Tuesday, March 26, 2013

WaPo's Iraq Coverage Controversy & Rachman's The Imperfectionists


I've previously posted about war journalism inside Iraq. How was the war reporting from back home?

Here's yesterday's Guardian article "Washington Post accused of censorship:"
The Washington Post has been accused by a journalist of spiking a piece he was commissioned to write about the US media's failures in the run-up to the invasion of Iraq. 
Greg Mitchell, a veteran journalist and author, claims his assigned piece for the Post was killed and replaced by an article that defended the media's coverage. Headlined "On Iraq, journalists didn't fail. They just didn't succeed", it was written by Paul Farhi. If Mitchell is right, then the Post is guilty of censorship because his own submission attacked the media coverage. That should not have been too surprising to the Post's editors given that Mitchell's latest book, So Wrong for So Long, is a detailed critique of the failures of US press, including the Washington Post, over Iraq.

For a novel about 21st century journalism and the controversies within newspaper offices, try The Imperfectionists by Tom Rachman:
Tom Rachman’s wry, vibrant debut follows the topsy-turvy private lives of the reporters, editors, and executives of an international English language newspaper as they struggle to keep it — and themselves — afloat.

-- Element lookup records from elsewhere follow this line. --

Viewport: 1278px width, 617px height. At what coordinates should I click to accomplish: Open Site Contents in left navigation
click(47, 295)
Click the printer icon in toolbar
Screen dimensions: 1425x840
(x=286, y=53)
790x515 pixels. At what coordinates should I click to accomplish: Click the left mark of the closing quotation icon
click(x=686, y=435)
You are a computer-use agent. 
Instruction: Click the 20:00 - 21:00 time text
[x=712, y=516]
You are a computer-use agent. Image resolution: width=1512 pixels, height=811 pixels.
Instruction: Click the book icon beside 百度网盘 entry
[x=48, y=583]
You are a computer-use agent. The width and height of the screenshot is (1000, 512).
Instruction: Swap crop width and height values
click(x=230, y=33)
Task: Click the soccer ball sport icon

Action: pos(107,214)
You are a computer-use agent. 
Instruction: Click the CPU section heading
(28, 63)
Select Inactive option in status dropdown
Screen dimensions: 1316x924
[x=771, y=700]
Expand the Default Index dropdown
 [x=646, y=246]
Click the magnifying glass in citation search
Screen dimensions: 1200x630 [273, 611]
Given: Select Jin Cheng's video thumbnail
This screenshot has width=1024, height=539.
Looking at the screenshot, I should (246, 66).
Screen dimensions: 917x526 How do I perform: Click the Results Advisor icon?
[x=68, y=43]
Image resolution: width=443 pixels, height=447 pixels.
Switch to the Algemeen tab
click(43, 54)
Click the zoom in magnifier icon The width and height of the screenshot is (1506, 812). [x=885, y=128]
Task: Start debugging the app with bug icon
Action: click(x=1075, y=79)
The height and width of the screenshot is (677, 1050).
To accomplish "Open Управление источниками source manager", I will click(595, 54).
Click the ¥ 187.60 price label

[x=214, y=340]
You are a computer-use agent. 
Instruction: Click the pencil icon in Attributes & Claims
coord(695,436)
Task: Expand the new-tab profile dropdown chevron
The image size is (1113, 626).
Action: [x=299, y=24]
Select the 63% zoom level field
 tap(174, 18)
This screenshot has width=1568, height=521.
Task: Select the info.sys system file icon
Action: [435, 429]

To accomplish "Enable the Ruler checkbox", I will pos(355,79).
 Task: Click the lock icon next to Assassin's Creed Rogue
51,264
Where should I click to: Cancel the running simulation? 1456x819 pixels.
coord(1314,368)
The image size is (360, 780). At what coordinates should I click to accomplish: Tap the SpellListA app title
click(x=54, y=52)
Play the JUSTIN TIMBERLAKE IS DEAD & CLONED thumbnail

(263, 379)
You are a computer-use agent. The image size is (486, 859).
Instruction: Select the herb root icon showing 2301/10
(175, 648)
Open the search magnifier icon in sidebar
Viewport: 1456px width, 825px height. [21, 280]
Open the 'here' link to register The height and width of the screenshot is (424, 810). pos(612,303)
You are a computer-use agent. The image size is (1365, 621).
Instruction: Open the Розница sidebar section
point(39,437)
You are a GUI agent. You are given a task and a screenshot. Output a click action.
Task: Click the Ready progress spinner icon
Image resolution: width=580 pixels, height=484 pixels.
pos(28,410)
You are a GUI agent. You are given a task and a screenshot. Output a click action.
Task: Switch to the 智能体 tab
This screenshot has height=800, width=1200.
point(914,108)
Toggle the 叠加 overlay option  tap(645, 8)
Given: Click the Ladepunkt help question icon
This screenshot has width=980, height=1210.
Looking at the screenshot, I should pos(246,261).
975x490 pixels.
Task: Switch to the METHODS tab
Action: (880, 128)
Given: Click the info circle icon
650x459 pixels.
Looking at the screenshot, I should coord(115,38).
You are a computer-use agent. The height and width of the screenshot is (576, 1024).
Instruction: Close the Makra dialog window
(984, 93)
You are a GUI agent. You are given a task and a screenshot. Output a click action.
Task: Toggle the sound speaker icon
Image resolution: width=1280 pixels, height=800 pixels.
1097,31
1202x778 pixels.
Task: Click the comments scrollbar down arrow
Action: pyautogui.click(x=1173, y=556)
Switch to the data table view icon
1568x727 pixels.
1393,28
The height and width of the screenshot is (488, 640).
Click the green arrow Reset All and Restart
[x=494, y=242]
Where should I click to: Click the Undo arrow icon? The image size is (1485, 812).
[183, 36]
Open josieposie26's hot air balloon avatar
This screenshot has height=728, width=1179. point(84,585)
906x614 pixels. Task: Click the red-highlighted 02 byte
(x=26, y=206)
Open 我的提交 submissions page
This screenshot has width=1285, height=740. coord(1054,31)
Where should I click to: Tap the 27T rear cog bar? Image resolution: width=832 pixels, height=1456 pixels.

Fifty years and many changes have ensued since the paper was founded by an enigmatic millionaire, and now, amid the stained carpeting and dingy office furniture, the staff’s personal dramas seem far more important than the daily headlines. 

Here's an excerpt I really liked; I think Rachman makes it sound very authentic:
He feeds in a fresh sheet and starts anew, writing the piece as it ought to have been: full quotations, dates, troop numbers, disputes within the cabinet, transatlantic hostilities. He knows his craft -- all is couched in terms of possibilities, proposals, balloons floated. All the fabricated sources are "on condition of anonymity," or "officials close to," or "experts familiar with." No one is cited by name. Fourteen hundred words. He calculates how much that will earn him. Enough to pay the rent -- a reprieve. Enough to buy Jerome a decent shirt. To take Eileen out for drinks. 
He reads the article, using a red pen to slice away what might be contested. This shortens the text, so he concocts a couple of repetitive quotes from "an administration official in Washington."

If you'd prefer a non-fiction classic that reads like a novel (and which brings us full circle, back to The Washington Post), try All the President's Men by Carl Bernstein and Bob Woodward:
Beginning with the story of a simple burglary at Democratic headquarters and then continuing with headline after headline, Bernstein and Woodward kept the tale of conspiracy and the trail of dirty tricks coming -- delivering the stunning revelations and pieces in the Watergate puzzle that brought about Nixon's scandalous downfall. Their explosive reports won a Pulitzer Prize for The Washington Post and toppled the President. This is the book that changed America.